I also like the alarm clock on the iPhone.  I can hook it up to play any number of preloaded ringtones but recently I decided I wanted something new, something different - something..... funny.  It's good to wake up with a laugh, right?  Since nothing is funnier than farts  I hightailed it to my iTunes  and purchased a couple of 20 second clips from the  Worlds Funniest Ringtone Collection. ( I also purchased a ringtone of the Brandenburg Concerto, so don't go pointing fingers lest somebody pull it. )

So - get this.  They aren't ringtones.  Seriously.  THEY ARE NOT RINGTONES.  Lyndsay (Yes, that is how you spell her name.  Another poor child with a stoned parent who decided it would be cute for her daughter to spend her entire life spelling out her name for people)  clued me in on how I have actually purchased  SONGS, and for another charge I could "convert it" in to a ring tone.  Seriously.  I had to read the email about three times because I could not believe that the 20 second ringtone clip I paid for and downloaded had to be paid for TWICE so it could actually be USED as a freakin' RINGTONE.

There is more.  Songs you have ALREADY  purchased from iTunes can also be converted in to ringtones.  You select the part of the song you have ALREADY PAID FOR and PAY FOR IT AGAIN so you can use the 20 seconds you have, again,  ALREADY PAID FOR as a freakin' ringtone.  I am serious.   This is either incredibly greedy and evil or  the handiwork of a diabolical  genius.  I'll let you guess which side I'm coming down on here.

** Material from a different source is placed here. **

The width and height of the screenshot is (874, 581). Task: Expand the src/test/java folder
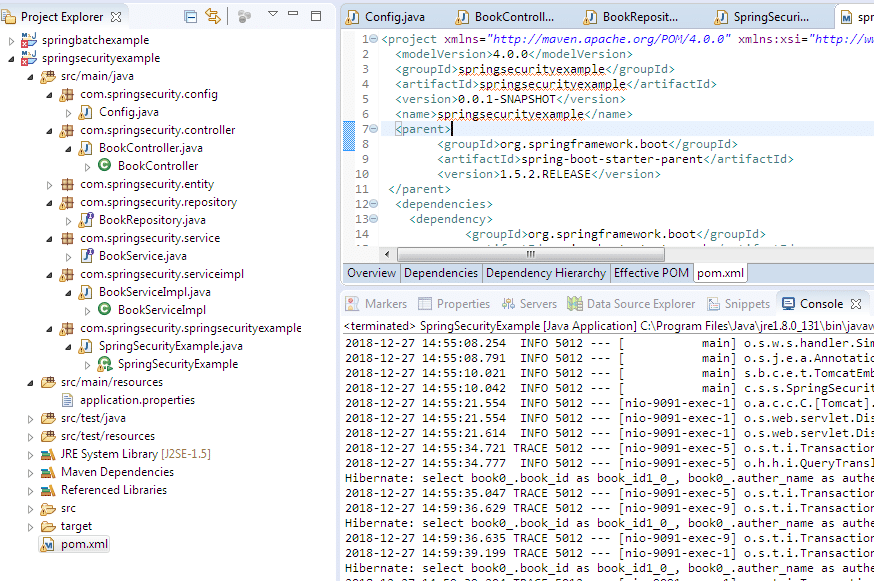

I already know you can download software and edit music clips and cram them into iTunes and use them as ringtones but folks I do have a life  and on my long  list of  chores,  creating ringtones comes just after "clean toilets" and "mop baseboards."   I think the whole thing just stinks.  Apple Computers is one of the richest companies in the world  yet they want me to keep paying for something I have already purchased.   That's like going to the store and buying fish and getting home and finding out you have to pay again if you actually want to cook and eat the fish.  Buy a sweater for work?  You'll have to pay an extra fee if you want to wear it around the house. Give me a break,  Apple.  Say what you will about Microsoft (and believe me, I have plenty to say about them too) but at least they left some money on the table for independent developers and don't charge me if I want to use the 'help' menu in MS Word AND MS Excel.

Thus endeth the lesson.  PS - I  even hate eating apples, the skin sticks in between  my teeth.  Stupid evil fruit.